MATERIAL PROVIDED Start Marker

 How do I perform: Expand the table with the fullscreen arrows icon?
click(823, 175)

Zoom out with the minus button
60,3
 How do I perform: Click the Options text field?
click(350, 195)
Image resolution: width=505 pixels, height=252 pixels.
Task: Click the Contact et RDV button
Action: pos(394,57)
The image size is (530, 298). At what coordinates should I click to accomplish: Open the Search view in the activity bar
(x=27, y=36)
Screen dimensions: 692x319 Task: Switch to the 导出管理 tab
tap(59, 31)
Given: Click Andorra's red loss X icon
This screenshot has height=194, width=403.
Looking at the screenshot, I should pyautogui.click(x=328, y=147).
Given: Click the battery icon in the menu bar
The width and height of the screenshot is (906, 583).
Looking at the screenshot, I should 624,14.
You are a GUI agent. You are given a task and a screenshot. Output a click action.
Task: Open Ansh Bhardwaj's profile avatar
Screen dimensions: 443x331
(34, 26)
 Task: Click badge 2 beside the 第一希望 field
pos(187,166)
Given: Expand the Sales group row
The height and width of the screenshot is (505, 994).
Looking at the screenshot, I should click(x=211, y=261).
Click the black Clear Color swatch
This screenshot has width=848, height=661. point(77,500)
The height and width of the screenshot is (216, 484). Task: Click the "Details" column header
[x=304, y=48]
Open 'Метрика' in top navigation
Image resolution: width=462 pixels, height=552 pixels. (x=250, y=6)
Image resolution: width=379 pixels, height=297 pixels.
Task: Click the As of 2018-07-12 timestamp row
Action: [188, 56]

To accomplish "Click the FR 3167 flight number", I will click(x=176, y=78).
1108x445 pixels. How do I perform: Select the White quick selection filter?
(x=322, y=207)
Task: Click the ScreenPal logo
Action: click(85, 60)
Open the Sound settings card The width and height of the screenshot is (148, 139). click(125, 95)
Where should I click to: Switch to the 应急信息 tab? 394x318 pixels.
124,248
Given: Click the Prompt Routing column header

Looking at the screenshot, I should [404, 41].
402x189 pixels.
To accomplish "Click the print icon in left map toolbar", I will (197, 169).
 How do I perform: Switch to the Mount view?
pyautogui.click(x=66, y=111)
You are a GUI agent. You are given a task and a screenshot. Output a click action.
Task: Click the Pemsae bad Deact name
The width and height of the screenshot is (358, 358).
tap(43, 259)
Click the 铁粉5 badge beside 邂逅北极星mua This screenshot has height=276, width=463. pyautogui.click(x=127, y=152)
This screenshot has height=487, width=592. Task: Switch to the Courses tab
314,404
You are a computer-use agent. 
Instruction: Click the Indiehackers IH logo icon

MATERIAL PROVIDED End Marker

TO DO:
Each entry is to be retyped precisely as it stands.

SOLUTION TO THIS TASK:
 How do I perform: Expand the table with the fullscreen arrows icon?
click(823, 175)

Zoom out with the minus button
60,3
 How do I perform: Click the Options text field?
click(350, 195)
Image resolution: width=505 pixels, height=252 pixels.
Task: Click the Contact et RDV button
Action: pos(394,57)
The image size is (530, 298). At what coordinates should I click to accomplish: Open the Search view in the activity bar
(x=27, y=36)
Screen dimensions: 692x319 Task: Switch to the 导出管理 tab
tap(59, 31)
Given: Click Andorra's red loss X icon
This screenshot has height=194, width=403.
Looking at the screenshot, I should pyautogui.click(x=328, y=147).
Given: Click the battery icon in the menu bar
The width and height of the screenshot is (906, 583).
Looking at the screenshot, I should 624,14.
You are a GUI agent. You are given a task and a screenshot. Output a click action.
Task: Open Ansh Bhardwaj's profile avatar
Screen dimensions: 443x331
(34, 26)
 Task: Click badge 2 beside the 第一希望 field
pos(187,166)
Given: Expand the Sales group row
The height and width of the screenshot is (505, 994).
Looking at the screenshot, I should click(x=211, y=261).
Click the black Clear Color swatch
This screenshot has width=848, height=661. point(77,500)
The height and width of the screenshot is (216, 484). Task: Click the "Details" column header
[x=304, y=48]
Open 'Метрика' in top navigation
Image resolution: width=462 pixels, height=552 pixels. (x=250, y=6)
Image resolution: width=379 pixels, height=297 pixels.
Task: Click the As of 2018-07-12 timestamp row
Action: [188, 56]

To accomplish "Click the FR 3167 flight number", I will click(x=176, y=78).
1108x445 pixels. How do I perform: Select the White quick selection filter?
(x=322, y=207)
Task: Click the ScreenPal logo
Action: click(85, 60)
Open the Sound settings card The width and height of the screenshot is (148, 139). click(125, 95)
Where should I click to: Switch to the 应急信息 tab? 394x318 pixels.
124,248
Given: Click the Prompt Routing column header

Looking at the screenshot, I should [404, 41].
402x189 pixels.
To accomplish "Click the print icon in left map toolbar", I will (197, 169).
 How do I perform: Switch to the Mount view?
pyautogui.click(x=66, y=111)
You are a GUI agent. You are given a task and a screenshot. Output a click action.
Task: Click the Pemsae bad Deact name
The width and height of the screenshot is (358, 358).
tap(43, 259)
Click the 铁粉5 badge beside 邂逅北极星mua This screenshot has height=276, width=463. pyautogui.click(x=127, y=152)
This screenshot has height=487, width=592. Task: Switch to the Courses tab
314,404
You are a computer-use agent. 
Instruction: Click the Indiehackers IH logo icon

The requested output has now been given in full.